Ethan Mars loses his son Jason. Jason gets lost in a mall, Ethan chases him, and then, when Jason crosses the street to reunite with his father, a car comes tunneling toward him; Ethan jumps in front of him, shielding him, but still losing his child and ending up in a coma for six months.
The loss of Jason is perhaps supposed to be a traumatic event that is supposed to evoke sympathy, but the game is pulling a diversionary tactic. In the early scenes, Jason’s brother Shaun plays second fiddle to Jason’s birthday party, yet at the scene where the family sits down at the table, Ethan is tasked with finding out where Shaun has disappeared. He is upstairs, crying over a bird that has died, which sets up rather dense foreshadowing when Ethan instructs him that these things happen, and life isn’t fair.
As it stands, there was not much chance to create an emotional attachment to Jason, who sets up the emotional impact we are supposed to feel for Ethan due to the threat of losing both his sons. As an aside, Ethan’s running around the mall is not aided by the voice acting, which sounds stilted and very poorly edited every time he shouts out, “Jason!” While the pace is frenetic, the camera frantic, and the scenes somewhat blurred as you push through the crowd to find the red balloon you bought Jason, there simply wasn’t enough of a connect or time spent in making me care about the child at stake.
Contrast that with Shaun, who becomes the primary focus of the game. Our next meeting with him shows him as a sullen kid who just wants to watch television and be left alone. You can follow a schedule: give him a snack, get him to do his homework, et cetera. Mundane tasks, and he won’t open up to you, until you get him to bed. Here is where the trick starts happening.
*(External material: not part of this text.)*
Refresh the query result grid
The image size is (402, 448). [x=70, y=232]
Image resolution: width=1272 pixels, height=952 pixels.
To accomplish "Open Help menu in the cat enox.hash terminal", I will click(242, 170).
Most of the characters are never fully lifelike, but in a comparative analysis, what we are given with Shaun is both more time and a chance to see his life. The empathy I felt for him was over his situation: parents separated, brother had died, and he is already seen and labeled as a sensitive child–a particularly negative connotation for a boy, unfortunately. It was how he was perceived that caught my interest. His quiet nature coupled with his desire for his stuffed animal before he goes to bed tell us about what needs he has, despite his withdrawn attitude to Ethan’s queries.
It is when you play with him on the playground that I became hooked to his story. His laughter, his joy in play, his desire to have fun. These were traits that made sense, and the fact that I could aid in them meant something to me. Did they mean something to me as Ethan? No. I felt no particular connection to the avatar I controlled, and while I could see what Quantic Dream had hoped to achieve, it was not pity for him I felt.
The game focuses on fatherhood, but as with Scott himself, I feel it deludes itself in what it seeks to prove about it. I found the story of the young boy and what must have been going through his mind much more interesting. Then again, I have no children.
Therefore, when I wanted to connect with the tale of parents, and I know all too well the tale of the distant/alcoholic father, I found it oddly strange that the mothers in this game were primarily absent. Kramer speaks for his son and protects him, Shelby’s mother’s absence does not seem to affect him so much as that of his connection with his father (and yet all of his primary interests stem from her, another nail in the coffin of how I disconnected from his story), and both Jason and Shaun’s mother seems like a plot device rather than a person who exists as a mother. The mothers who are present are the ones left with the aftermath of their husbands’ needs to prove themselves in increasingly dangerous trials.
In many ways, the game feels like a macho contest of wills between Jayden and Blake, and Ethan and Scott. Which is also why Madison feels like a more interesting, if problematic character–particularly as both she and Shaun are the ones navigating both very much within and outside these spaces. Maybe Heavy Rain does emulate the world entirely too well.